An international team of astronomers searched Gaia’s catalogue, which lists hundreds of thousands of stars that are suspected to have a companion. They identified eight stars to be targeted by GRAVITY, the advanced near-infrared interferometer at the Very Large Telescope of ESO, at Cerro Paranal in Chile.
GRAVITY caught the light signal of all eight predicted companions, seven of which were unknown until now. Five companions are brown dwarfs, celestial objects in between planets and stars. They are more massive than the heaviest of planets but lighter and fainter than the lightest of stars.
One of the brown dwarfs spotted in this study orbits its host star at the same distance as Earth from the Sun. This is the first time a brown dwarf so close to its host star could be directly captured.
The result unlocks the possibility to soon capture images of planets close to their host stars.

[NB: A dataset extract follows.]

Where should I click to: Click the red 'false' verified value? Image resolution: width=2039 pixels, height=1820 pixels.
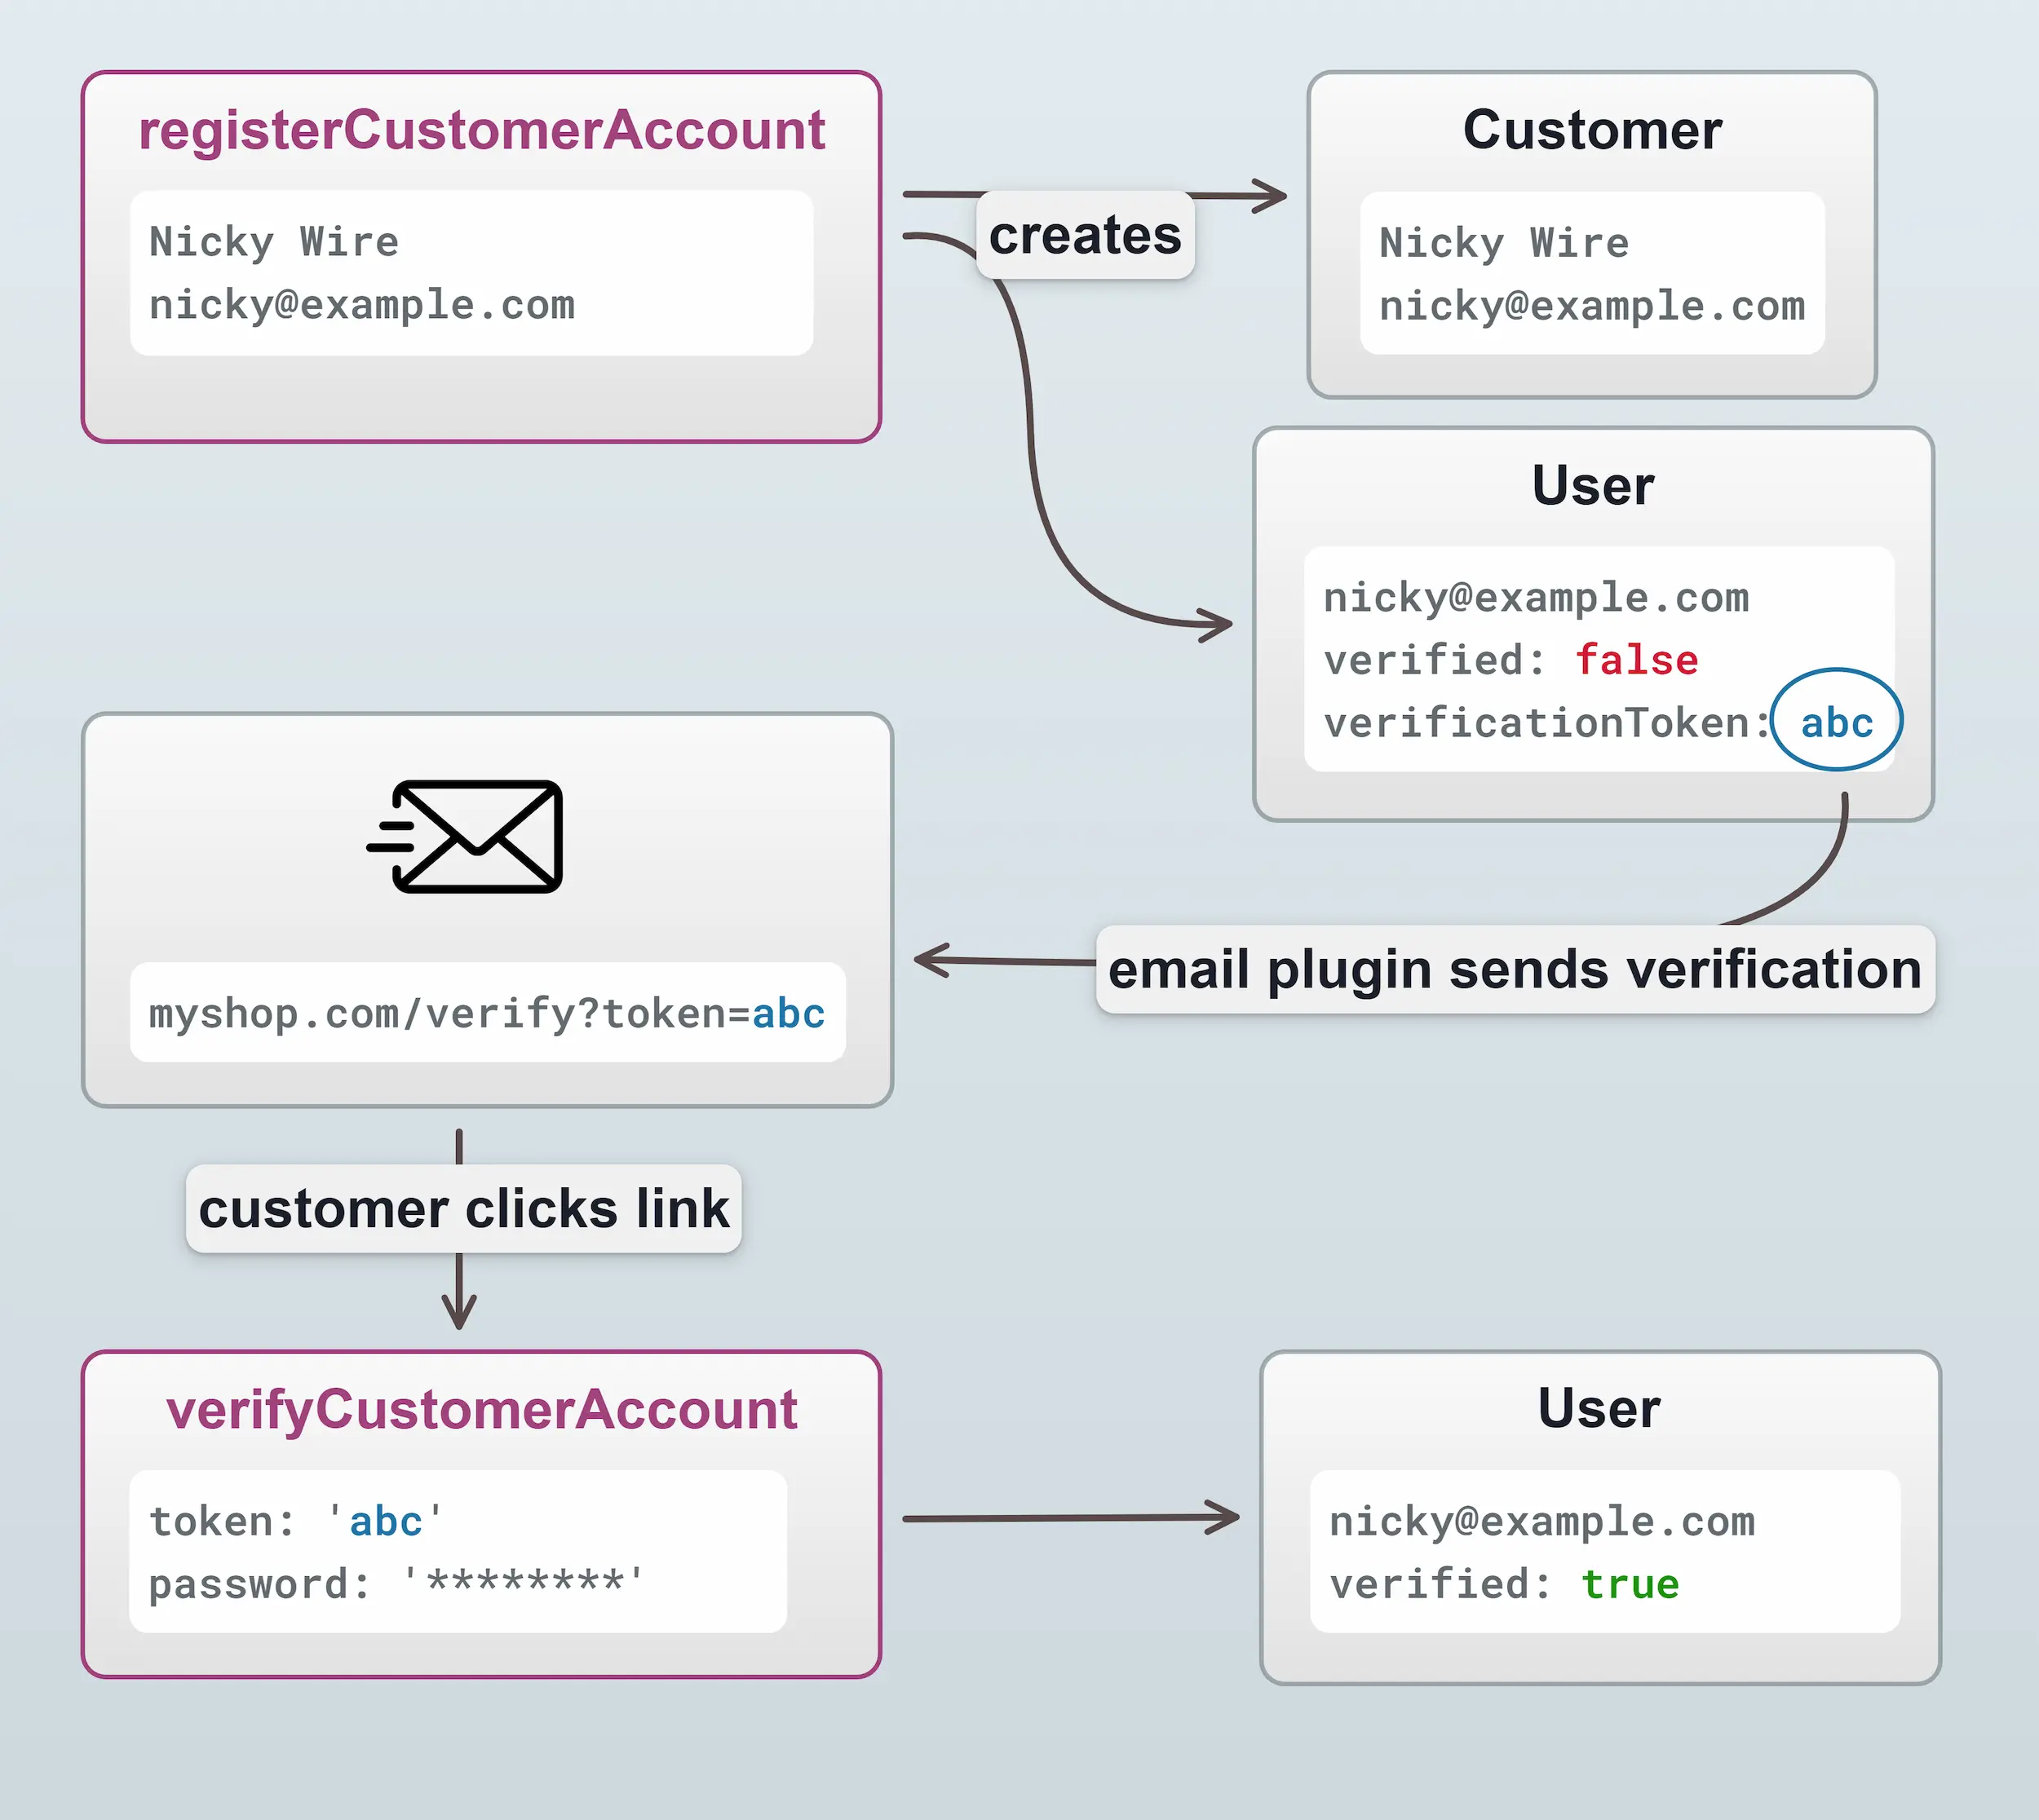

[Image description: A large ball in the foreground is the focus of the image. The sphere has a brown-black colour with bright stripes and swirls of red and orange. To the top right of the image there is another smaller but brighter ball. This is white-yellow-orange in colour with thin and short, orange, filaments propagating outward. White spots dot the mostly black background, an orange-brown halo envelops the brighter ball.]